**Your objective:** Below, find the line containing "Image resolution: width=1280"; from there to the final line, print every line exactly and skip the pictures.

Saved entries
++++++++++

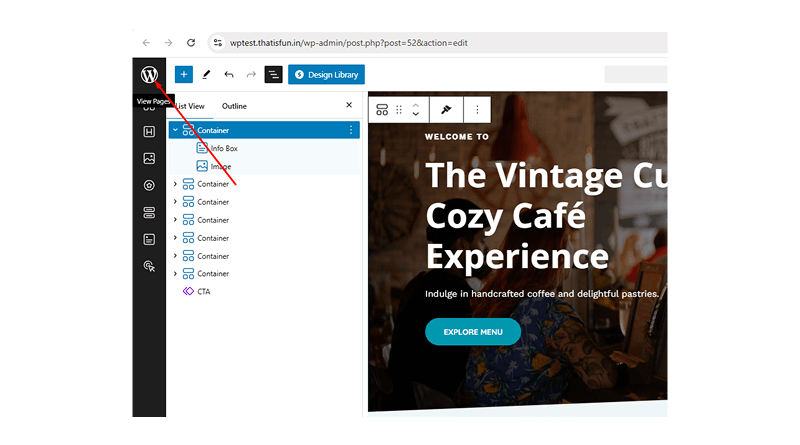Expand the Container directly above CTA

click(x=175, y=273)
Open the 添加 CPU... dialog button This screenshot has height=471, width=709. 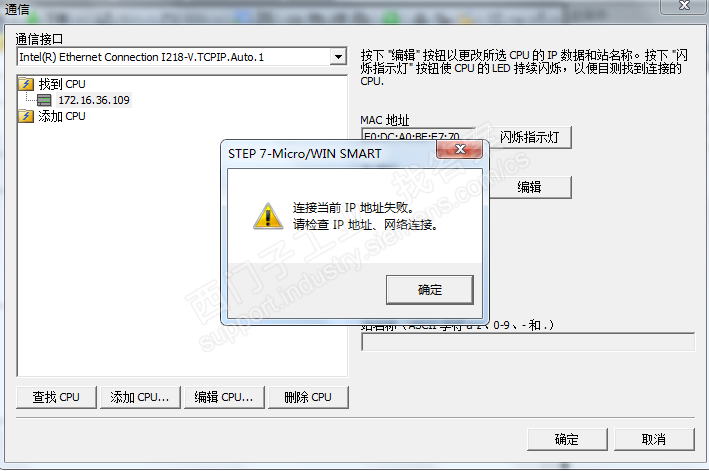pos(140,397)

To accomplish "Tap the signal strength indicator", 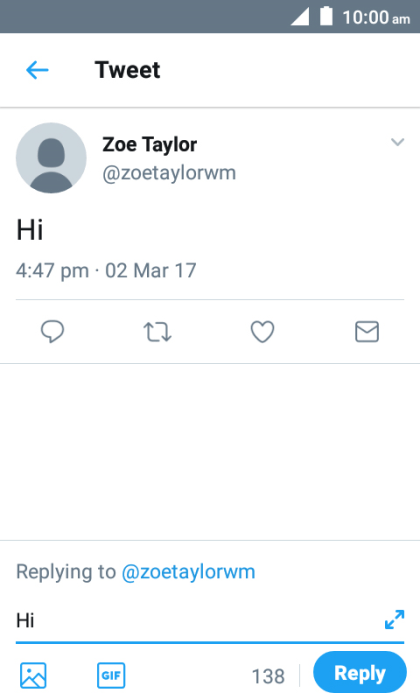I will 300,17.
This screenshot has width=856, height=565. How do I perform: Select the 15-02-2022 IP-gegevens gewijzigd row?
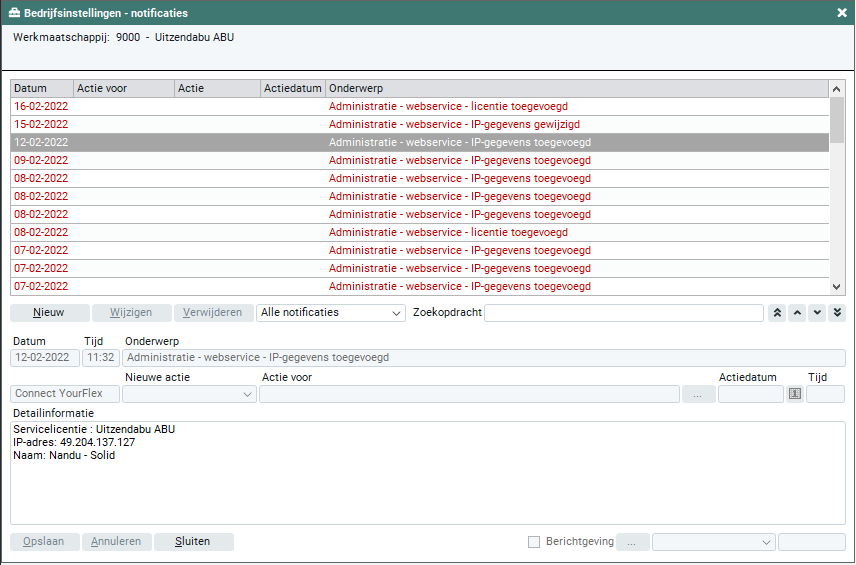point(420,125)
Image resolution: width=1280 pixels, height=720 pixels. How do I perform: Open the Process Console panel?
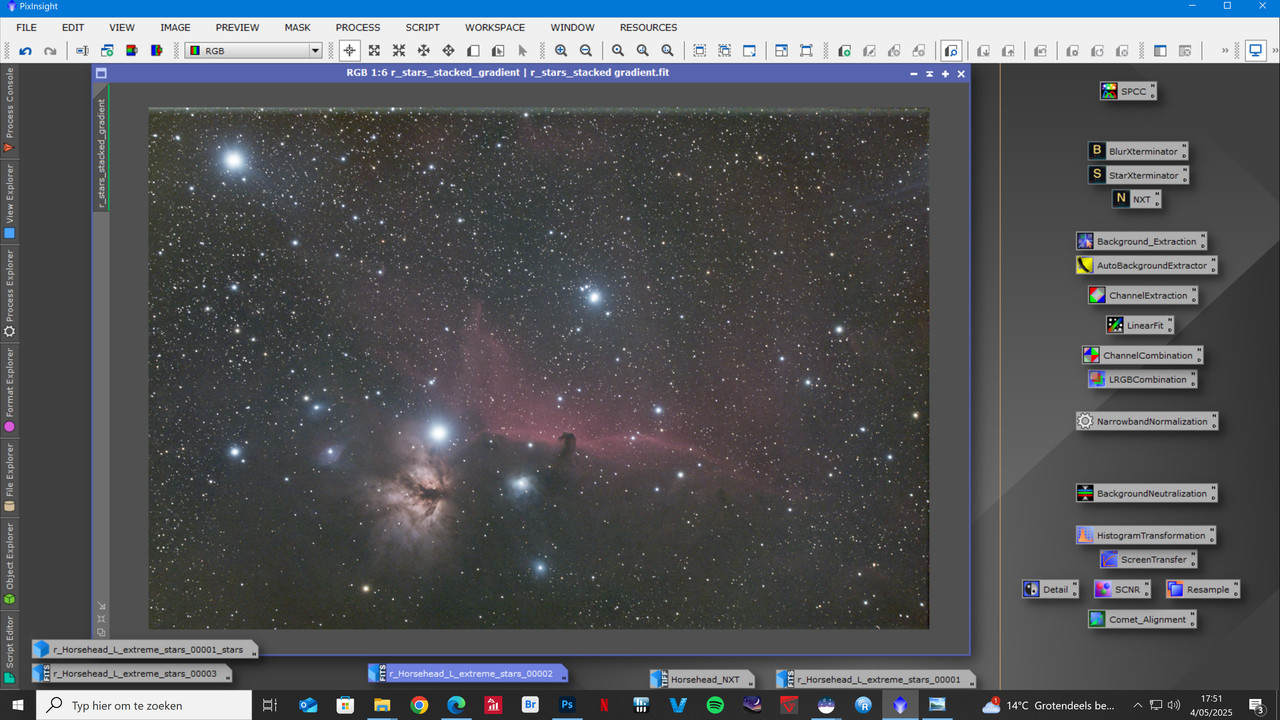8,110
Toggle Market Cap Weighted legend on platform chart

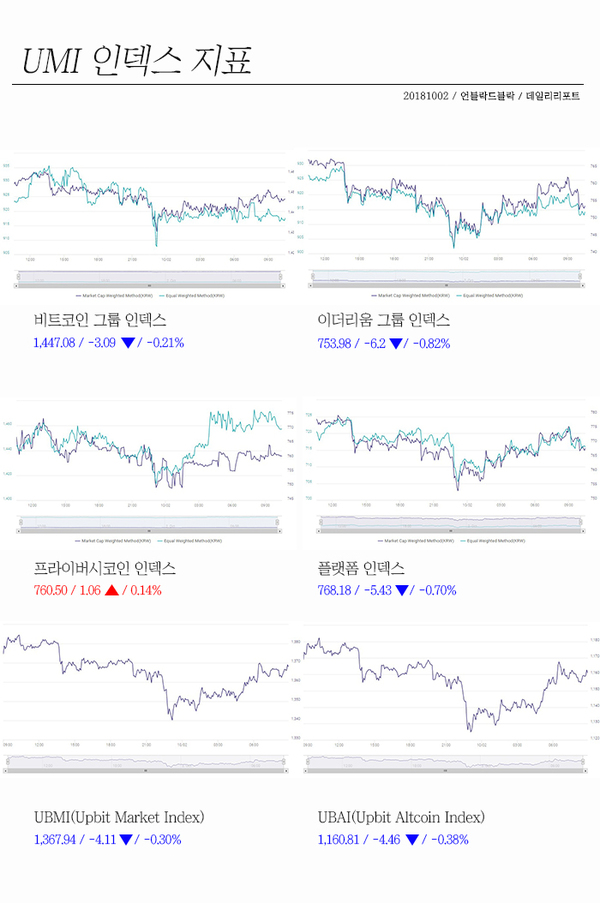[x=416, y=541]
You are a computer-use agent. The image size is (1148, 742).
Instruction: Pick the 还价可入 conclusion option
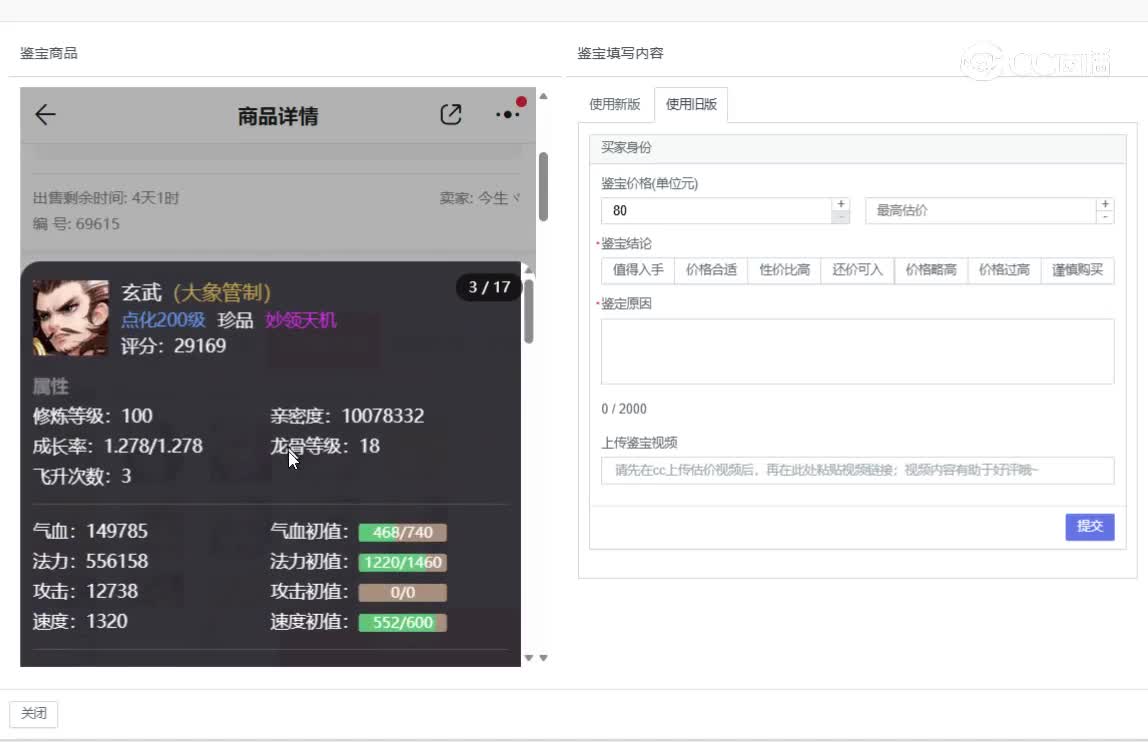pyautogui.click(x=857, y=270)
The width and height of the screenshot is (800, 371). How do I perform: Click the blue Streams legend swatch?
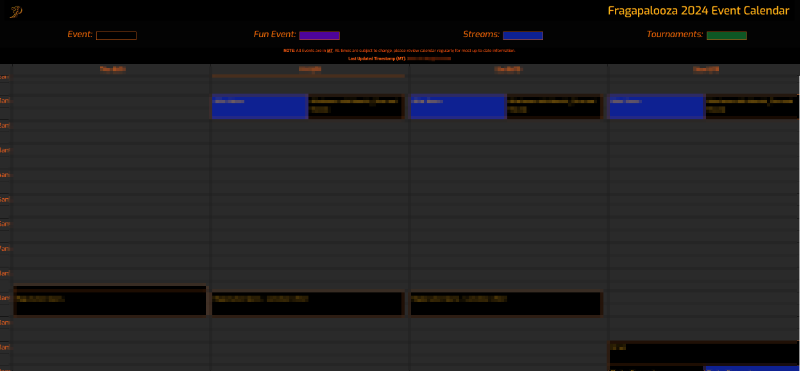tap(523, 36)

++++++++++

**Exercise solution:**
Image resolution: width=1280 pixels, height=720 pixels. How do I perform: Open the Process Console panel?
8,110
Toggle Market Cap Weighted legend on platform chart

[x=416, y=541]
You are a computer-use agent. The image size is (1148, 742).
Instruction: Pick the 还价可入 conclusion option
pyautogui.click(x=857, y=270)
The width and height of the screenshot is (800, 371). How do I perform: Click the blue Streams legend swatch?
tap(523, 36)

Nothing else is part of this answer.